• Work instructions
Can you give all the records again without altering a single character?

(Items from a data source)

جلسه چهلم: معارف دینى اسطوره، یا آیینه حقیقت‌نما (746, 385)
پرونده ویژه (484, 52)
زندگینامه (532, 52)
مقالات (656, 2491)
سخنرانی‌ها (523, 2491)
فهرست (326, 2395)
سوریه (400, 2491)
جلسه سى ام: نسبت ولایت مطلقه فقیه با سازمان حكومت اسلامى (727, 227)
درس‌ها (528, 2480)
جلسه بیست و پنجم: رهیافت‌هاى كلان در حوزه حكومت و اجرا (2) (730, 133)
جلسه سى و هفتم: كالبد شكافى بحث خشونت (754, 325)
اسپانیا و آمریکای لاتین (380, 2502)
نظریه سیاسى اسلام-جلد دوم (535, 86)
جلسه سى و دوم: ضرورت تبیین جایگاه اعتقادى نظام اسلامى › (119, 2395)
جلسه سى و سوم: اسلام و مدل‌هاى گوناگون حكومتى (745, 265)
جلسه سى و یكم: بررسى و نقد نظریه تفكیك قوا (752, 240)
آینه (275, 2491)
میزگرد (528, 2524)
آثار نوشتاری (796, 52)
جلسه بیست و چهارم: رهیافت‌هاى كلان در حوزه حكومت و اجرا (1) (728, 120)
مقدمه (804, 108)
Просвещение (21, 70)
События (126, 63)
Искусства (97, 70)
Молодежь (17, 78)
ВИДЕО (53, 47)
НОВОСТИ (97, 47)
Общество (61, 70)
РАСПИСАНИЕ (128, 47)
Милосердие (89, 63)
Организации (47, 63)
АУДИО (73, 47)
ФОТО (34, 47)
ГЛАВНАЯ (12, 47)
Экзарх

• Your solution
جلسه چهلم: معارف دینى اسطوره، یا آیینه حقیقت‌نما (746, 385)
پرونده ویژه (484, 52)
زندگینامه (532, 52)
مقالات (656, 2491)
سخنرانی‌ها (523, 2491)
فهرست (326, 2395)
سوریه (400, 2491)
جلسه سى ام: نسبت ولایت مطلقه فقیه با سازمان حكومت اسلامى (727, 227)
درس‌ها (528, 2480)
جلسه بیست و پنجم: رهیافت‌هاى كلان در حوزه حكومت و اجرا (2) (730, 133)
جلسه سى و هفتم: كالبد شكافى بحث خشونت (754, 325)
اسپانیا و آمریکای لاتین (380, 2502)
نظریه سیاسى اسلام-جلد دوم (535, 86)
جلسه سى و دوم: ضرورت تبیین جایگاه اعتقادى نظام اسلامى › (119, 2395)
جلسه سى و سوم: اسلام و مدل‌هاى گوناگون حكومتى (745, 265)
جلسه سى و یكم: بررسى و نقد نظریه تفكیك قوا (752, 240)
آینه (275, 2491)
میزگرد (528, 2524)
آثار نوشتاری (796, 52)
جلسه بیست و چهارم: رهیافت‌هاى كلان در حوزه حكومت و اجرا (1) (728, 120)
مقدمه (804, 108)
Просвещение (21, 70)
События (126, 63)
Искусства (97, 70)
Молодежь (17, 78)
ВИДЕО (53, 47)
НОВОСТИ (97, 47)
Общество (61, 70)
РАСПИСАНИЕ (128, 47)
Милосердие (89, 63)
Организации (47, 63)
АУДИО (73, 47)
ФОТО (34, 47)
ГЛАВНАЯ (12, 47)
Экзарх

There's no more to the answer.